TASK STATEMENT
Return exactly the span that opens with the line containing "Where should I" and closes with the final line of the records, both included.

ENTRIES PROVIDED
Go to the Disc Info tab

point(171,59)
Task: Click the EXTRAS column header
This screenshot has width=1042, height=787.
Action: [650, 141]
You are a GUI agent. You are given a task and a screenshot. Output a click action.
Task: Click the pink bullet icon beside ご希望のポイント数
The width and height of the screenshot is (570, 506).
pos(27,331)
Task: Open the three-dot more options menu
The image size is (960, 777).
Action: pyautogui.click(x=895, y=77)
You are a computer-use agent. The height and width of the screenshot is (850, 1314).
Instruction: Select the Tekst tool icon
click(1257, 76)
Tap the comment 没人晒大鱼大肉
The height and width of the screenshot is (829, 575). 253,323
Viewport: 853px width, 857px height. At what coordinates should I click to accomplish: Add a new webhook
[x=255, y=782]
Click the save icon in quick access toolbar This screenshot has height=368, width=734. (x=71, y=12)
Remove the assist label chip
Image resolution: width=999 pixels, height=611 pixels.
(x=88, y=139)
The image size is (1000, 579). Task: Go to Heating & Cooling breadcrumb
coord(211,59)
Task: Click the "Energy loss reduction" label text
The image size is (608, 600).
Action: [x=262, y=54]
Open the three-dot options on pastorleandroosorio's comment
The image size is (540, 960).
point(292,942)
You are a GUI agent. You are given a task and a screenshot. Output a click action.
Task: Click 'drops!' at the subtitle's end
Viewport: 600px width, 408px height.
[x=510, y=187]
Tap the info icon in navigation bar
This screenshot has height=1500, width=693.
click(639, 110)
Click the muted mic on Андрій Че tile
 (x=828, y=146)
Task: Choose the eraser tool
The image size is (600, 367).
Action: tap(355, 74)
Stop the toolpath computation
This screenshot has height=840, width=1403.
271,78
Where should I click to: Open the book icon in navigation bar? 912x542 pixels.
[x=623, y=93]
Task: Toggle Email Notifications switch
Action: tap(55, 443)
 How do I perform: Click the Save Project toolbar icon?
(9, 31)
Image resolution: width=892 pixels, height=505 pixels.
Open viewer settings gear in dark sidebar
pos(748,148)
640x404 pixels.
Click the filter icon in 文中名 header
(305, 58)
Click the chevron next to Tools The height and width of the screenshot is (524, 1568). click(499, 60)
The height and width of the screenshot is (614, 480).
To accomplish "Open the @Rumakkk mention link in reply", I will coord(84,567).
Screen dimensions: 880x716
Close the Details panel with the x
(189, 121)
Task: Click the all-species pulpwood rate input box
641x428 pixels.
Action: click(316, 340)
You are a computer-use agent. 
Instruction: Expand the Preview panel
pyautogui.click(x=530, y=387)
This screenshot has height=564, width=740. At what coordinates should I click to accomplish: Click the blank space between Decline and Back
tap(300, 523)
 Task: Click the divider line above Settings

ANSWER SPACE
Where should I click to: Open the book icon in navigation bar? 912x542 pixels.
[x=623, y=93]
Task: Toggle Email Notifications switch
Action: tap(55, 443)
 How do I perform: Click the Save Project toolbar icon?
(9, 31)
Image resolution: width=892 pixels, height=505 pixels.
Open viewer settings gear in dark sidebar
pos(748,148)
640x404 pixels.
Click the filter icon in 文中名 header
(305, 58)
Click the chevron next to Tools The height and width of the screenshot is (524, 1568). click(499, 60)
The height and width of the screenshot is (614, 480).
To accomplish "Open the @Rumakkk mention link in reply", I will coord(84,567).
Screen dimensions: 880x716
Close the Details panel with the x
(189, 121)
Task: Click the all-species pulpwood rate input box
641x428 pixels.
Action: click(316, 340)
You are a computer-use agent. 
Instruction: Expand the Preview panel
pyautogui.click(x=530, y=387)
This screenshot has height=564, width=740. At what coordinates should I click to accomplish: Click the blank space between Decline and Back
tap(300, 523)
 Task: Click the divider line above Settings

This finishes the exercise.